O superintendente da Coinj, desembargador Wagner Wilson Ferreira, reforça que o objetivo é chamar atenção das autoridades e da própria sociedade para os abrigamentos. “Esse ex-abrigado, já adulto, vai contar as suas vivencias, o que teve de bom e de ruim, alguém que passou pelo abrigo e deu a ele uma contribuição e o que foi viver ali na falta da família”, comenta.
Para ele, passar parte da infância e da adolescência num abrigo gera mais consequências e registros negativos que positivos, por causa da ausência da família. O magistrado espera que os relatos possam sensibilizar as autoridades, principalmente as que decidem pelo abrigamento.
“A passagem pelo abrigo deve ser muito rápida. A recomendação é para o retorno à família de origem, mas em alguns casos não é possível. Nesse caso, deve-se fazer a destituição do poder familiar e o encaminhamento para a substituta. Isso as vezes demora mais do que o desejado”.
Crianças recém-nascidas ou com até 3 anos de idade costumam ficar pouco tempo nas instituições, porque é mais fácil encontrar quem queira adotar. Já os maiores chegam a completar 18 anos nos abrigos.

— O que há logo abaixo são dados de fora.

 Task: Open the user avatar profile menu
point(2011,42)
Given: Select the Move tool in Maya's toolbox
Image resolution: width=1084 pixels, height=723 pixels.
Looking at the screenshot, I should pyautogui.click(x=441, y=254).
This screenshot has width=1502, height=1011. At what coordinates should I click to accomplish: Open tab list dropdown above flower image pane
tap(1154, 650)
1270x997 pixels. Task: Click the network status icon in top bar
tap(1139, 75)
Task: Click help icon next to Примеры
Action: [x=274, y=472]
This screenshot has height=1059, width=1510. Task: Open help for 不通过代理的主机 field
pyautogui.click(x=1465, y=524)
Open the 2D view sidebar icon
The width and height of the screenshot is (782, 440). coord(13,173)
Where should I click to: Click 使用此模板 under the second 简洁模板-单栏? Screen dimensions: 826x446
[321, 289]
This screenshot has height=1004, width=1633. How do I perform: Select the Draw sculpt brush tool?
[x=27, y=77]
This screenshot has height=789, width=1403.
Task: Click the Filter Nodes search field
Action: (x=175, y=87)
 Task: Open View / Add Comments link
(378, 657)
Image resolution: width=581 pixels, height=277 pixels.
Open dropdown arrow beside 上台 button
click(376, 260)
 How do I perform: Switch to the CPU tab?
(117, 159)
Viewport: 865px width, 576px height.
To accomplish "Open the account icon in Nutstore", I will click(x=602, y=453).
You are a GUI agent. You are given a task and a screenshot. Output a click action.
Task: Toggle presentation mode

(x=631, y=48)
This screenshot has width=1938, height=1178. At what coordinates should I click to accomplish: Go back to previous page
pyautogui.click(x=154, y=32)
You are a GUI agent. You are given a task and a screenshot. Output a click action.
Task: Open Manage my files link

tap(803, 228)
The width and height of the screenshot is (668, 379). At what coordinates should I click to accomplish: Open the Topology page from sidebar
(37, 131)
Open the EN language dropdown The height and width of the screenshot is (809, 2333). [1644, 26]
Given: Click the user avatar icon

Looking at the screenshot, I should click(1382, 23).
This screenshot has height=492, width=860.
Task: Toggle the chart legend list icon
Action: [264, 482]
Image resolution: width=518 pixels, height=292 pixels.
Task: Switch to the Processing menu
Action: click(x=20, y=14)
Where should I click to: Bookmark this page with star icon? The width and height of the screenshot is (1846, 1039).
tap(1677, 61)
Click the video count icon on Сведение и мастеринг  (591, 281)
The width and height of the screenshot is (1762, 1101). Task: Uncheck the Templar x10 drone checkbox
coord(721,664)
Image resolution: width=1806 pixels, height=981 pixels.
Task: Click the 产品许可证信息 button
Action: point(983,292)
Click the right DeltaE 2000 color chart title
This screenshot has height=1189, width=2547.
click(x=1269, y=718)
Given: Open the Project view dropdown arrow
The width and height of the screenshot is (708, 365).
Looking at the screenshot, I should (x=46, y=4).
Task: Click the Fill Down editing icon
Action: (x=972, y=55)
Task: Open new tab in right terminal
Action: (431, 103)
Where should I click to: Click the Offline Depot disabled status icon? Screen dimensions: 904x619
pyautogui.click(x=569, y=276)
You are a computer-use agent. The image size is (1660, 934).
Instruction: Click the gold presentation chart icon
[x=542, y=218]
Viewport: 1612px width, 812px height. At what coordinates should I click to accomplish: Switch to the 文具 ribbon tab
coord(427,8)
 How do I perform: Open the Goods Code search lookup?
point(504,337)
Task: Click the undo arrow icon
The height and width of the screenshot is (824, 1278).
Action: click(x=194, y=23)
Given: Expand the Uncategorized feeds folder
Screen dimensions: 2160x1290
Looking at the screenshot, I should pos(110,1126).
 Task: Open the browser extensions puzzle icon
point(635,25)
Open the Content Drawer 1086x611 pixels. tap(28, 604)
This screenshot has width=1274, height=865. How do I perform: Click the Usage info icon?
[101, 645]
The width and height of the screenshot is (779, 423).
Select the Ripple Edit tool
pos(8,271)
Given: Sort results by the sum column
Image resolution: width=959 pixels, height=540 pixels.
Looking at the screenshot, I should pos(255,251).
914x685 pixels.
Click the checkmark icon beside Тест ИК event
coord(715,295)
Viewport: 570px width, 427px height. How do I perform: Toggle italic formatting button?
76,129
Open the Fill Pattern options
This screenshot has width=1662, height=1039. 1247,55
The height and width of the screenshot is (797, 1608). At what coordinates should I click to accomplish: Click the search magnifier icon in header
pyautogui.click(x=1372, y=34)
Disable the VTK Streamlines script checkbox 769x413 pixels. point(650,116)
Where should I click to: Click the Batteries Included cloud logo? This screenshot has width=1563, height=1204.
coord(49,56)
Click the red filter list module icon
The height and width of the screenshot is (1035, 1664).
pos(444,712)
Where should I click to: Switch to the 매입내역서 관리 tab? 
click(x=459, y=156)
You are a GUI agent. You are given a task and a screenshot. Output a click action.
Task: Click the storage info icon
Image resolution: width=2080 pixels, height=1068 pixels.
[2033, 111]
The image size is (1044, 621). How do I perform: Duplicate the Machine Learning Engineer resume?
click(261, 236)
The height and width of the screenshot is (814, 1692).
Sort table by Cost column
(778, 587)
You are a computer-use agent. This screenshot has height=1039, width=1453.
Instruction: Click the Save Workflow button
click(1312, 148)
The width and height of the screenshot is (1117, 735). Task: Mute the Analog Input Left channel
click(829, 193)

República para adolescentes ex-abrigados não sai do papel
Depois de uma vida inteira em instituições de acolhimento, muitos meninos e meninas atingem a maioridade sem ter para onde ir. Em 2010, a Secretaria Municipal Adjunta de Assistência Social (SMAAS) encaminhou ao Conselho Municipal dos Direitos de Crianças e Adolescentes (CMDCA) um projeto para criar em Belo Horizonte uma república para esses jovens.
O projeto foi aprovado pelo CMDCA, que chegou a solicitar liberação de recursos do Fundo Municipal dos Direitos da Criança e Adolescente (FMDCA). Porém, até hoje, a proposta não saiu do papel.
Segundo a SMAAS, ainda em 2011 foi publicado o chamamento público para conveniar entidade socioassistencial para executar o serviço, mas nenhuma se habilitou. Em nota, a secretaria diz ainda que “portanto, o dinheiro não foi aportado na SMAAS e continuou na conta do FMDCA”.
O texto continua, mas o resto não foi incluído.